In 1981, a young Herschel Walker admitted to studying ballet at the University of Georgia. According to Walker, “Ballet really works your body. Most people (not just guys) don’t have the guts to step into a ballet class. Truth is ballet is great for athletes.”
Today, that same truth can be said for yoga. Athletes and yoga enthusiasts alike look to the discipline as the best way to improve overall health, wellbeing and sports performance. Similar to football players in the 80s, many top basketball players, including LeBron James, Kevin Durant and Kareem Abdul-Jabbar practice yoga. They proclaim the benefits of strength; improved flexibility and making them “lighter on their feet” that can’t be found with other forms of conditioning.
Winter Sport Season Begins
As we head into the winter sports season, remember that reducing the chance for sports injuries means keeping the body in peak performance all year round. Properly warming up and stretching the muscles through yoga may be one of the best ways to keep you in the game.

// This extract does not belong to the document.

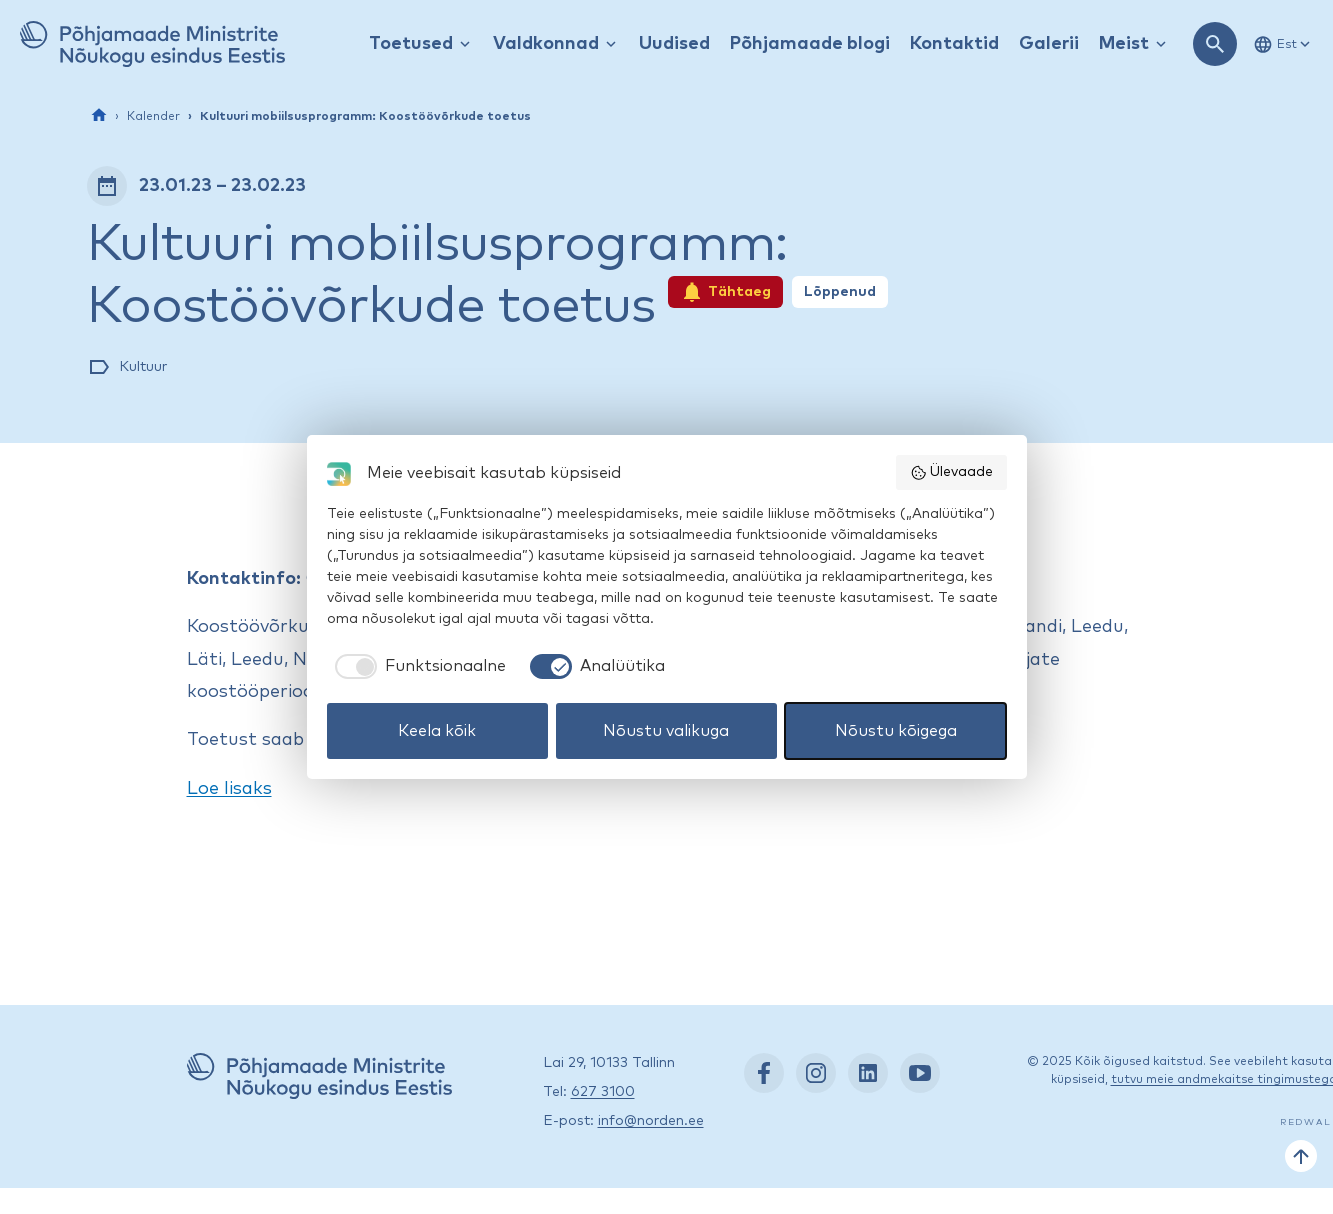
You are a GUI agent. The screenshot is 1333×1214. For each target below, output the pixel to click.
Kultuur (143, 367)
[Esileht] (99, 115)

It may even make you stand out from other athletes. So if you’re looking to make a team, find a yoga class or YouTube video or buy a DVD, and start practicing yoga today.

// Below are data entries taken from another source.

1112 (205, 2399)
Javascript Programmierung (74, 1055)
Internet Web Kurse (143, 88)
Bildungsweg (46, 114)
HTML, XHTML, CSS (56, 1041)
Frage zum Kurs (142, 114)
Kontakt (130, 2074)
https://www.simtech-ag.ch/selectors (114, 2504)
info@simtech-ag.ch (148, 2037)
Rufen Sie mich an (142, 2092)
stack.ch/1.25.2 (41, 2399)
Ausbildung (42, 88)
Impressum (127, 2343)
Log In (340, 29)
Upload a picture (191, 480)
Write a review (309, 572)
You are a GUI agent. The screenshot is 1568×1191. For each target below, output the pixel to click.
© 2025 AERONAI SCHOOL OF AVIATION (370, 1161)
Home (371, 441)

Leading Basketball Injuries The fast-paced action of basketball can cause a wide range of afflictions. The most common high school and college basketball injuries that need advanced sports treatment include:
- Ankle sprains
- Bruising and other injuries to the hip and thigh
- Jammed fingers
Top Wrestling Injuries
Twisting and bending your body into odd positions is a realistic part of wrestling. This makes sprains and tears of the ligaments a serious and persistent wrestling risk. Watch out for these common injuries:
- Knee ligament strains and tears (ACL tears and MCL sprains)
- Bursitis of the knee cap (pain and swelling around the knee)
- Shoulder dislocation
Injured? We Can Help
We see athletes as young as 13 through senior weekend warriors. Call us at 404-255-5595.

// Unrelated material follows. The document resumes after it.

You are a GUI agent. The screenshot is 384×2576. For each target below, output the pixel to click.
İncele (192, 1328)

Seven Ways Yoga Can Help Elevate your Game and Reduce Injury Risk
- IMPROVED FLEXIBILITY AND BALANCE: One of the biggest benefits of Yoga. Considerable research has proven that Yoga improves performance through the use of specific poses that target flexibility and coordination. Many people work out on elliptical trainers and stationary bikes which are great for cardio fitness but do little for balance and flexibility.
- INCREASE CORE STRENGTH: Standing poses; twists, balancing and inversion poses all require and build abdominal strength and stability.
- MENTAL: Yoga has been shown to decrease stress, fight anxiety and promote mental clarity and calmness.
- INFLAMMATION: Inflammation can lead to heart disease, diabetes and cancer. Yoga can help reduce inflammation.
- HEART DISEASE: By promoting blood flow throughout the entire body, yoga helps improve heart health.
- CHRONIC PAIN: Specific studies show that yoga can help reduce pain and increase functionality
- BREATHING: Improving breathing can help build endurance, increase stamina, optimize performance and keep your lungs and heart healthy.
The Bottom Line:
Regular, consistent yoga practice is the best way to achieve the many physical and mental benefits of yoga, but it’s never too late to get started. Our Foot & Ankle Specialist, Dr. Paul Spiegl practices yoga at least 6 times a week. He commented, “Yoga has changed my life! The practice of yoga has given me the core strength and flexibility to more than meet the demands of long days and difficult surgeries.”